Running Llama 2 with llama.cpp, Accelerated by AMD Radeon RX 6900 GPU

Meta ・Llama 2 ・GPU acceleration

Running Llama 2 with llama.cpp, Accelerated by AMD Radeon RX 6900 GPU

・

22 Feb, 2024

This article is driven by two events:

Recently, Meta, the largest AI supplier of this AI season, heavily criticized in social and VR fields but revered as a living Bodhisattva in the AI sector, released Llama 2. It's said to compete head-to-head with OpenAI's GPT series and allows for easy fine-tuning.
About a month ago, llama.cpp added support for CLBlast.

So, my AMD Radeon card can now join the fun without much hassle. Below, I'll share how to run llama.cpp + Llama 2 on Ubuntu 22.04 Jammy Jellyfish.

Download the Model

Thanks to TheBloke, who kindly provided the converted Llama 2 models for download:

Choose the version that fits your memory capacity. For example, the 70B version requires about 31GB~70GB of memory. I downloaded llama-2-13b-chat.ggmlv3.q4_K_M.bin.

The "q4" indicates a 4-bit version. Once downloaded, save the model as a .bin file, e.g., ~/Downloads/llama-2-13b-chat.ggmlv3.q4_K_M.bin.

Compile llama.cpp

On Ubuntu, download the necessary tools and libraries:

sudo apt install git make cmake vim

Clone the Llama.cpp code:

git clone https://github.com/ggerganov/llama.cpp

According to the official website, simply running make should suffice, but I encountered some issues, so I switched to cmake:

mkdir build
cd build
cmake ..
cmake --build . --config Release

The built program will be located in llama.cpp/build/bin, with main as the command program entry and server as the web server entry.

Copy and rename it:

cp ./bin/main/main ../llama-cpu
cd ..

Test It

Inside llama.cpp/examples, there are several test scripts. Copy one and modify it for our own use:

cp examples/chat-13B.sh examples/chat-llama2-13B.sh
vim examples/chat-llama2-13B.sh

Change the MODEL path in examples/chat-llama2-13B.sh to your own, like so:

MODEL="/home/lyric/Downloads/llama-2-13b-chat.ggmlv3.q4_K_M.bin"

Replace ./main with your own name ./llama-cpu

Then run:

./examples/chat-llama2-13B.sh

Depending on your machine's configuration, it may take a while before you can start chatting. The result should look like the image below, where the green text is what I input, and the white text is Llama 2's response.

An image to describe post Running Llama 2 with llama.cpp, Accelerated by AMD Radeon RX 6900 GPU

Enable GPU Acceleration

Download the driver from AMD: https://repo.radeon.com/amdgpu-install/

TIP

Note that the 5.* versions are the newer ones, and `

2*..versions are actually older and not usable.

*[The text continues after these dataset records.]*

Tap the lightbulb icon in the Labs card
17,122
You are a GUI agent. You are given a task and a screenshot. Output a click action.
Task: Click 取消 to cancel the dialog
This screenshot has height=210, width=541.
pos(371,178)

I installed version5.5`: https://repo.radeon.com/amdgpu-install/5.5/ubuntu/jammy/

After installation, run:

amdgpu-install --usecase=opencl,rocm

On Ubuntu, download the necessary libraries:

sudo apt install ocl-icd-dev ocl-icd-opencl-dev \
	opencl-headers libclblast-dev

Recompile with -DLLAMA_CLBLAST=ON option:

cd build
cmake .. -DLLAMA_CLBLAST=ON -DCLBlast_dir=/usr/local
cmake --build . --config Release

Copy and rename it:

cp ./bin/main/main ../llama-cl
cd ..

Then modify the launch script:

vim examples/chat-llama2-13B.sh

Replace ./llama-cpu with your new name ./llama-cl

And add --n-gpu-layers 40 to the second to last line, for example, mine is:

./llama-cl $GEN_OPTIONS \
  --model "$MODEL" \
  --threads "$N_THREAD" \
  --n_predict "$N_PREDICTS" \
  --color --interactive \
  --file ${PROMPT_FILE} \
  --reverse-prompt "${USER_NAME}:" \
  --in-prefix ' ' \
  --n-gpu-layers 40
  "$@"

TIP

The --n-gpu-layers option utilizes VRAM to accelerate token generation. I set it to 40 for my card, but you can set a very large number, like 100000, and llama.cpp will adjust to the maximum number of layers your GPU can handle.

Then run:

./examples/chat-llama2-13B.sh

Theoretically, using GPU acceleration should significantly reduce waiting time, and you should see output indicating GPU acceleration, like:

ggml_opencl: selecting platform: 'AMD Accelerated Parallel Processing'
...
ama_model_load_internal: using OpenCL for GPU acceleration
llama_model_load_internal: mem required  =  710.19 MB (+ 1600.00 MB per state)
llama_model_load_internal: offloading 40 repeating layers to GPU
llama_model_load_internal: offloaded 40/41 layers to GPU
llama_model_load_internal: total VRAM used: 7285 MB
...

This indicates GPU acceleration is in use. On my computer, the generation speed reached over 600 tokens per second, which feels incredibly fast.

Run a Service

llama.cpp also provides a server, which you can learn about in the official documentation.

For me, I simply ran:

./server -m ~/Download/llama-2-13b-chat.ggmlv3.q4_K_M.bin \
	-c 2048 -ngl 40 --port 10081

Then, opening http://localhost:10081 allowed me to use the Web UI.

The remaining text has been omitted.